Lay out every line of the data below as a Markdown table with two columns, Row and Line. Number the lines in order and leave out any blank lines.

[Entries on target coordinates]
------------------------

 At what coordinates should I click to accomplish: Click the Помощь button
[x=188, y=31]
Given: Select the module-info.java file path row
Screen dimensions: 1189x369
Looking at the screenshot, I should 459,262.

------------------------

Written reply:
| Row | Line |
|---|---|
| 1 |  At what coordinates should I click to accomplish: Click the Помощь button |
| 2 | [x=188, y=31] |
| 3 | Given: Select the module-info.java file path row |
| 4 | Screen dimensions: 1189x369 |
| 5 | Looking at the screenshot, I should 459,262. |